● **Available records**
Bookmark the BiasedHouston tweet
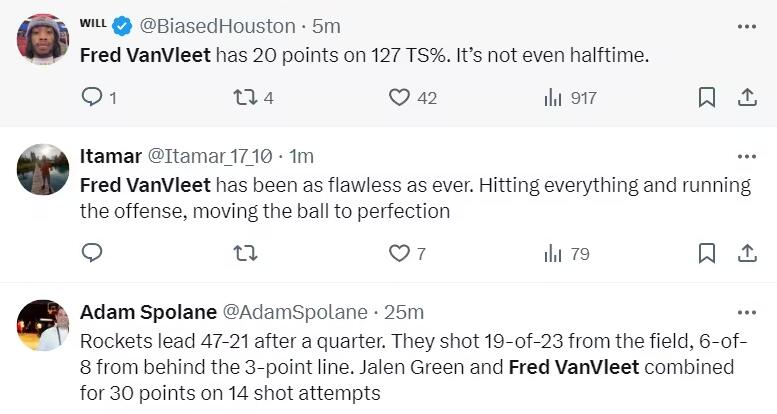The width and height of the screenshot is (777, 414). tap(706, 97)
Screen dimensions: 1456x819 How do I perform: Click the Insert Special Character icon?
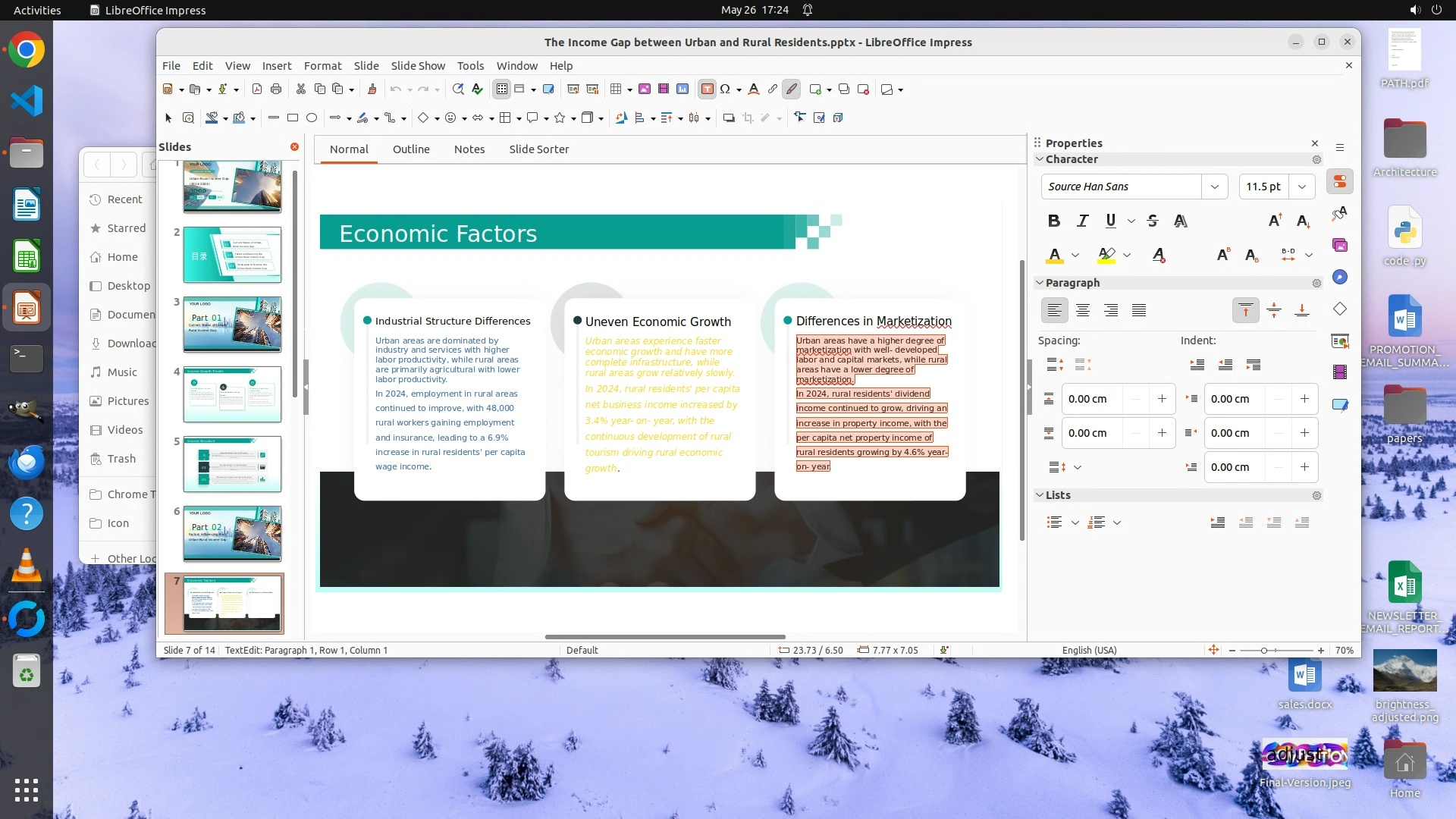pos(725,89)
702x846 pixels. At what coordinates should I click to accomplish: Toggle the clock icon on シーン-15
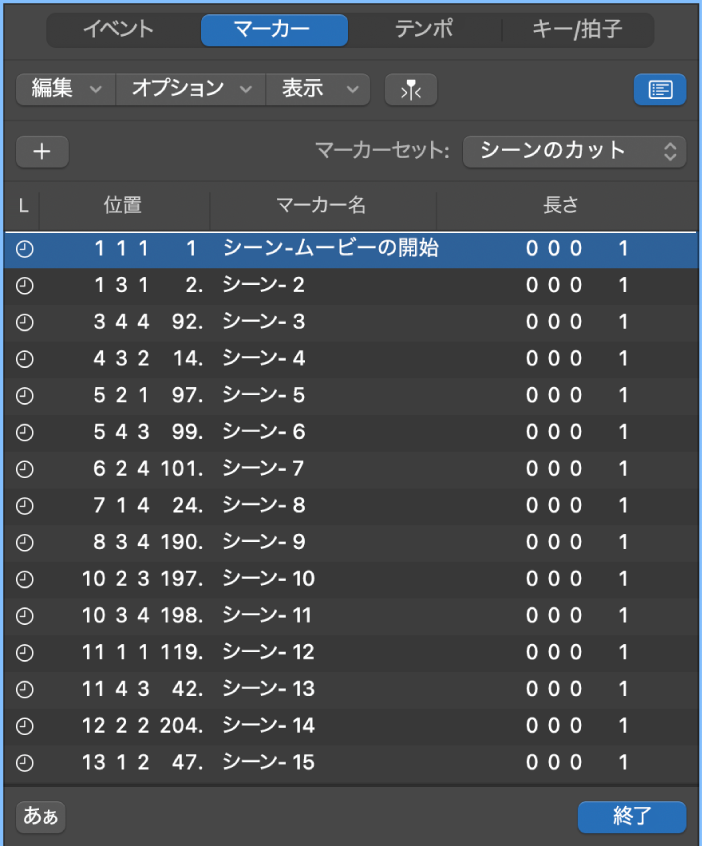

● **Directions for this task**
Copy out the text lines of the material above exactly as they stand, leaving the pictures out.

● **Solution for this task**
Bookmark the BiasedHouston tweet
The width and height of the screenshot is (777, 414). tap(706, 97)
Screen dimensions: 1456x819 How do I perform: Click the Insert Special Character icon?
pos(725,89)
702x846 pixels. At what coordinates should I click to accomplish: Toggle the clock icon on シーン-15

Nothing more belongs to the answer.